= Passage given =
• • • •

The key, which they understood as experienced entrepreneurs, was to take advantage of proven, domestic technologies and resources in order to be able to produce their renewable energy at grid parity – in other words, for the same cost as thermal power – from the get-go. “We decided at the outset that we would never demand green premiums from policymakers”, says Mr. Kolli.

Greenko started with hydro power since this was well-established and already close to economic parity with coal. Four years later, it added wind and then, around 2016, solar, as economies of scale and improvements in technology turned them competitive. Today, the company has an installed capacity base of 7.3GW, with over 100 projects spread across 15 Indian states, able to generate over 20 billion units of renewable energy annually. A further 8GW of PSH is under construction or active development.

• • • •

= Extracted records =

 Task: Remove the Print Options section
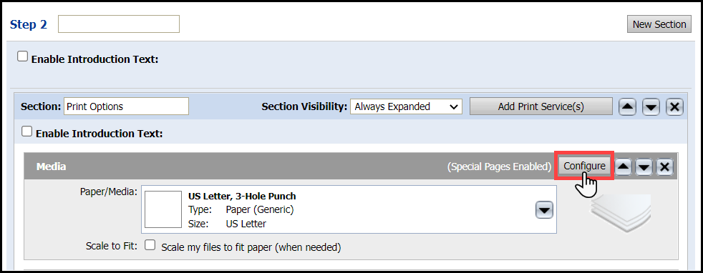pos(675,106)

• • • •

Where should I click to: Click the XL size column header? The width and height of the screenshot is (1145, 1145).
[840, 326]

• • • •

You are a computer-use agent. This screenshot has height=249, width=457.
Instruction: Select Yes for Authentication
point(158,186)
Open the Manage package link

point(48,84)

• • • •

= Work to complete =
**1.** According to the passage on Greenko's renewable energy growth, why did the company begin with hydro power?
**2.** Rewrite the part of the passage on Greenko's renewable energy growth from "The key, which" up to and including "or active development.", replacing "grid parity" with "cost parity".

= Solutions per task =
**1.** Greenko began with hydro power because it was well-established and already close to economic parity with coal.

**2.**
The key, which they understood as experienced entrepreneurs, was to take advantage of proven, domestic technologies and resources in order to be able to produce their renewable energy at cost parity – in other words, for the same cost as thermal power – from the get-go. “We decided at the outset that we would never demand green premiums from policymakers”, says Mr. Kolli.

Greenko started with hydro power since this was well-established and already close to economic parity with coal. Four years later, it added wind and then, around 2016, solar, as economies of scale and improvements in technology turned them competitive. Today, the company has an installed capacity base of 7.3GW, with over 100 projects spread across 15 Indian states, able to generate over 20 billion units of renewable energy annually. A further 8GW of PSH is under construction or active development.